Il bastione di Monforte. Una novella verghiana

Tra le raccolte di novelle di Verga, Per le vie – del 1883 – è la prima ambientata a Milano. Di quell’opera il racconto più noto è Il canarino del numero 15, storia di solitudine e malattia di una povera ragazza, da cui l’autore trasse il lavoro teatrale In portineria. Ma la raccolta si apre con una novella priva d’intreccio e tutta descrittiva – Il barone di Monforte – che ne anticipa la tematica (una carrellata di quadretti di vita cittadina), come già era accaduto in Vita dei campi con il testo d’apertura, Fantasticheria, e nelle Novelle rusticane con quello di chiusura, Di là del mare. Sono quelle che Luigi Russo, nel suo memorabile studio su Giovanni Verga del 1921, definì “estrinseche ricapitolazioni nostalgiche dei motivi delle rispettive raccolte”.

Nel Bastione di Monforte un narratore appartato e distante registra le immagini osservabili dal vano di una finestra nel corso della giornata e delle stagioni. L’adozione di questo punto di vista è significativo. E’ noto l’interesse di Verga per la fotografia e per la pittura in chiave naturalista: e la scelta di una serie di inquadrature, delimitate da una cornice, risponde all’intento di un’osservazione distaccata e circoscritta della realtà; così come l’attenzione alle “mille gradazioni di tinte”, o al “muoversi” di “ombre e luce”, risente della contemporanea lezione degli impressionisti. D’altronde, già in Fantasticheria aveva fatto ricorso a una metafora ottica per indicare la propria volontà di realismo:

bisogna […] guardare col microscopio le piccole cause che fanno battere i piccoli cuori. Volete metterci un occhio anche voi, a cotesta lente? voi che guardate la vita dall’altro lato del cannocchiale?

Qui il “paesaggio con figure” (la definizione è di Sanguineti) si colloca nella periferia milanese: compaiono un viandante frettoloso, una coppia d’innamorati, una carrozza con le tendine chiuse, un vecchio ricurvo, un operaio, un carrozzino postale. Su tutti aleggia l’atmosfera di alienazione e smarrimento della città protoindustriale, ove ognuno appare estraneo e indifferente. L’unico fugace rapporto si stabilisce tra una donna in abito nero (che attende qualcuno che non arriva) e uno sconosciuto che per un attimo sembra intuirne e comprenderne il dolore:

A quell’ora, ogni giorno, suol passare uno sconosciuto alto e pallido, coll’andatura svogliata e l’occhio vagabondo di chi voglia ingannare l’ora del pranzo.
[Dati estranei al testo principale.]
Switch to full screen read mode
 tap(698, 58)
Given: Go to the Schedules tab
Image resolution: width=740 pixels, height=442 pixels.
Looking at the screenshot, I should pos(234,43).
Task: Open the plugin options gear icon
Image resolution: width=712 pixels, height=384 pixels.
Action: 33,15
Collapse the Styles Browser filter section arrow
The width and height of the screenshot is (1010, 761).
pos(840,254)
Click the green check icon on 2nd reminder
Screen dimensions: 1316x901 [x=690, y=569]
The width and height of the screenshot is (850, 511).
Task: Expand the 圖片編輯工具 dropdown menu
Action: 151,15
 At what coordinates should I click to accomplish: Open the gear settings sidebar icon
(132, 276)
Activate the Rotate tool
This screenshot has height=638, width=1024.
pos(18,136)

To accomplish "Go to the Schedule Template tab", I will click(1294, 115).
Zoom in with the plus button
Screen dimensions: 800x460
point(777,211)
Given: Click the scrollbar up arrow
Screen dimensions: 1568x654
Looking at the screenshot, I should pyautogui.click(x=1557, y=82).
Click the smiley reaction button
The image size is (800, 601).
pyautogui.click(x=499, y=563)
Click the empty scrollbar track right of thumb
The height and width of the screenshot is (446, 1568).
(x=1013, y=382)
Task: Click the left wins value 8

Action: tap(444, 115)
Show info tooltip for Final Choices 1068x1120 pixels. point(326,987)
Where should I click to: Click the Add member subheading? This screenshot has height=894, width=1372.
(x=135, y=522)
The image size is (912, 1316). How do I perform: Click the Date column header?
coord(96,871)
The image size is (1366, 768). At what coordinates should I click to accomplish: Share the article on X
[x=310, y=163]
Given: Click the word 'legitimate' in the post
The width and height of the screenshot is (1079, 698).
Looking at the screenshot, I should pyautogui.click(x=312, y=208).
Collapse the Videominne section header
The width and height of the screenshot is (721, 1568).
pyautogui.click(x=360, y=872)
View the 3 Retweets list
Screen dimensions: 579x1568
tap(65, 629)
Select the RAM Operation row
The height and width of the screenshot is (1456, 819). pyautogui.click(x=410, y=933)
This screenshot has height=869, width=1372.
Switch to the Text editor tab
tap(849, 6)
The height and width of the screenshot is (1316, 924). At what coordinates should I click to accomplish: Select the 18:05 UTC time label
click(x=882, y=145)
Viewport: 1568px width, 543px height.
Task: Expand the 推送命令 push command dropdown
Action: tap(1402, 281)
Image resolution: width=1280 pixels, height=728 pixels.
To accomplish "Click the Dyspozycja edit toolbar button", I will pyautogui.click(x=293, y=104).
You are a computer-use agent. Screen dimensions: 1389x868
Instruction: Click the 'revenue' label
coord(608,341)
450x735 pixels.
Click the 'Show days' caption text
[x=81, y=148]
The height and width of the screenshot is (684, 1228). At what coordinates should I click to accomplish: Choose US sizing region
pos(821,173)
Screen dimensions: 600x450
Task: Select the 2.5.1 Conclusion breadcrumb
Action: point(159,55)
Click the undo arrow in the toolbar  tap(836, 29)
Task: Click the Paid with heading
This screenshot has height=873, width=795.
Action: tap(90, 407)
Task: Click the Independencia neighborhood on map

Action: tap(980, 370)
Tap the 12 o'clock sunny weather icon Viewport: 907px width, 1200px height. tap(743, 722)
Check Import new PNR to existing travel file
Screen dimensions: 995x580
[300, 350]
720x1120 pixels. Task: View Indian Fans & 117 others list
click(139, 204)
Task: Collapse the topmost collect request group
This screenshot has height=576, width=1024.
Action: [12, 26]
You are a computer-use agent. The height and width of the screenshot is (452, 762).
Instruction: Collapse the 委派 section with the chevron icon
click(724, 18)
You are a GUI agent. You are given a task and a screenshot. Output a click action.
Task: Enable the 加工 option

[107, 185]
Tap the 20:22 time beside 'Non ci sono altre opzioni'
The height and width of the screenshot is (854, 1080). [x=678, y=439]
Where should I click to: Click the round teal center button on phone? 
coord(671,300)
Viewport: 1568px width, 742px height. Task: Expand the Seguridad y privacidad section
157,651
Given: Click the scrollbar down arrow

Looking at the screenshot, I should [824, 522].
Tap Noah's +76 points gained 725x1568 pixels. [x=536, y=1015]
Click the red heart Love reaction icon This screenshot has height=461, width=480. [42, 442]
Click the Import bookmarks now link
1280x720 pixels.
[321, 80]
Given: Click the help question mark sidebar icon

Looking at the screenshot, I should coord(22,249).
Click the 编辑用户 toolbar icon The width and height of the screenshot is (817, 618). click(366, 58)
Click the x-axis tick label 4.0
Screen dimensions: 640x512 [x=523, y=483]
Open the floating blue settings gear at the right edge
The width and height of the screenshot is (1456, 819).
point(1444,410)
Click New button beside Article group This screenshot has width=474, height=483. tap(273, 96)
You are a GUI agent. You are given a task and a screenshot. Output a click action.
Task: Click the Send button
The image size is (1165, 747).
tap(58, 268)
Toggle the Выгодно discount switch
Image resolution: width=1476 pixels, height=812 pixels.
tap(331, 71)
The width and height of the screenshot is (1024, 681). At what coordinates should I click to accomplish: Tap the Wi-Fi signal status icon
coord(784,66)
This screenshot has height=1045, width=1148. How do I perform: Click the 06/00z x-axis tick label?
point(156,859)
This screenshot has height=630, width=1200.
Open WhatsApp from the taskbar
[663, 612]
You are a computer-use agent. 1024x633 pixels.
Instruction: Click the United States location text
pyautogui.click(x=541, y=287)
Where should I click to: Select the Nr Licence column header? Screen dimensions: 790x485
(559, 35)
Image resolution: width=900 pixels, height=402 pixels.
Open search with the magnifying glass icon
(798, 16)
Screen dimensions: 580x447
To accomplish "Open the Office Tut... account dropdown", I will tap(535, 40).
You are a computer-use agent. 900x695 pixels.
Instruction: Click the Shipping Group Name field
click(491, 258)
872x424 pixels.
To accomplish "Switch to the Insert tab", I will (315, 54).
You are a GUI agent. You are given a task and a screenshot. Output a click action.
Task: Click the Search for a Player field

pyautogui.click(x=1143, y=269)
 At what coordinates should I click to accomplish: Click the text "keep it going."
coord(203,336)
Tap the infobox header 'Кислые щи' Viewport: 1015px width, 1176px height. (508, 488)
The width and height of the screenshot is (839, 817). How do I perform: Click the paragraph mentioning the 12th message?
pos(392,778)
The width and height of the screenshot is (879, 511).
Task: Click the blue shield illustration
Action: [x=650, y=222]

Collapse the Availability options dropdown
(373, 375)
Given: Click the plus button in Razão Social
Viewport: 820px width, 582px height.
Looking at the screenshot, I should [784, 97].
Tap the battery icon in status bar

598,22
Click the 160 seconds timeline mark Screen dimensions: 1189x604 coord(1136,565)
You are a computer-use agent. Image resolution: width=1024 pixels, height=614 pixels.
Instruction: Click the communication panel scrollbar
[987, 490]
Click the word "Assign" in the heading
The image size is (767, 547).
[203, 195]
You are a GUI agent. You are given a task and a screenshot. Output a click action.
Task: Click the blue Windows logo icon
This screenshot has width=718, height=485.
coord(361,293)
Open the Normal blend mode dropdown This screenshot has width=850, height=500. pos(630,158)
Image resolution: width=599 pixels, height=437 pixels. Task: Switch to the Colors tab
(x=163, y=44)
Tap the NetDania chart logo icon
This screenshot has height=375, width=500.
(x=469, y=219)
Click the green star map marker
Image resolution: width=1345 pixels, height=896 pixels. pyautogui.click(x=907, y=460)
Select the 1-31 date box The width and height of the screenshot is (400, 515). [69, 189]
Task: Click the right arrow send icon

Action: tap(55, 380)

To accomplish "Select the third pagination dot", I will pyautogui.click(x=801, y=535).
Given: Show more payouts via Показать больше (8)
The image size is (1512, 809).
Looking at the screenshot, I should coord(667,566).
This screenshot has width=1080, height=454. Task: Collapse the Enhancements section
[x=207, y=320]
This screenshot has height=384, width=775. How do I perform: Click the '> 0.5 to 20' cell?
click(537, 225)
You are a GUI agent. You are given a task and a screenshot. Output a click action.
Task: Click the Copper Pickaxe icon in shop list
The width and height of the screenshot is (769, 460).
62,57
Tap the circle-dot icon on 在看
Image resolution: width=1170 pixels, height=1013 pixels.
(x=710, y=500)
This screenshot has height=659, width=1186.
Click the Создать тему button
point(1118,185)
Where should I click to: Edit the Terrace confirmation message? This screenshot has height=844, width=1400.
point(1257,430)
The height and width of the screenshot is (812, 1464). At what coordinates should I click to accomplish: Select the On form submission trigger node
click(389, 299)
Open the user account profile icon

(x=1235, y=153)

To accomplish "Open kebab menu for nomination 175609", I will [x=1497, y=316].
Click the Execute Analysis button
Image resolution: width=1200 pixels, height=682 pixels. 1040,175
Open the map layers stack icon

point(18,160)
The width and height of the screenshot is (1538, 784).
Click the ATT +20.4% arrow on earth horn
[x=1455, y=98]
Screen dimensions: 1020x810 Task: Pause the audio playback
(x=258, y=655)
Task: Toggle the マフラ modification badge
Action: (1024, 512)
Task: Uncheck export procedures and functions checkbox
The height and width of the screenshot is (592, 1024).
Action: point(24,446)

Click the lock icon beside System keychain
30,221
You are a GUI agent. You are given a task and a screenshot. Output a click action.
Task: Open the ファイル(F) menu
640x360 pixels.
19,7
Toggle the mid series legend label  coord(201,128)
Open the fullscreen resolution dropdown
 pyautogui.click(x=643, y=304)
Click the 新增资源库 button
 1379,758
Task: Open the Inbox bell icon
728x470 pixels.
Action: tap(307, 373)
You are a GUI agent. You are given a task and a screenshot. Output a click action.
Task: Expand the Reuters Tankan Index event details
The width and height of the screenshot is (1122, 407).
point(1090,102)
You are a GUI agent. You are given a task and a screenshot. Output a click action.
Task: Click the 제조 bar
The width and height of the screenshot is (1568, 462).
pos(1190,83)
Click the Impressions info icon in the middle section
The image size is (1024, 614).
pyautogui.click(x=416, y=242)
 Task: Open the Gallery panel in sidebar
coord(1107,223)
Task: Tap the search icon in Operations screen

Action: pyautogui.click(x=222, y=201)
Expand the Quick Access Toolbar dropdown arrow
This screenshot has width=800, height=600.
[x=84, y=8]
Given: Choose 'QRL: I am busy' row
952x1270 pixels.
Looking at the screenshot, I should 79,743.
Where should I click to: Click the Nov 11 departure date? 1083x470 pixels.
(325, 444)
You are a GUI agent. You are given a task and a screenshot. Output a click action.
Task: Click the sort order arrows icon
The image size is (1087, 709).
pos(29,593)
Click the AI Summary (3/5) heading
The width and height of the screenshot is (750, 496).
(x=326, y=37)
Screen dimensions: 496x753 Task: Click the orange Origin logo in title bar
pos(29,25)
Allorché incontrò la donna vestita di nero egli volse a fissarla il volto magro e austero in cui la percezione acuta della vita ha scavato come dei solchi. e chinò il capo quasi indovinasse, stanco della stanchezza di quella derelitta. Ma fu un lampo, e seguitò ad andare diritto e fiero per la sua via.

Il lampo dell’incontro (in cui istantaneamente si consumano la conoscenza, l’empatia e la perdita) non può non ricordare quello evocato da Baudelaire nella poesia A una passante: nelle vie della metropoli del nord, anche lo scrittore siciliano sperimenta – tramite un alter ego “sconosciuto” – il dramma dell’anonimato e dell’incomunicabilità, che caratterizza la moderna società di massa.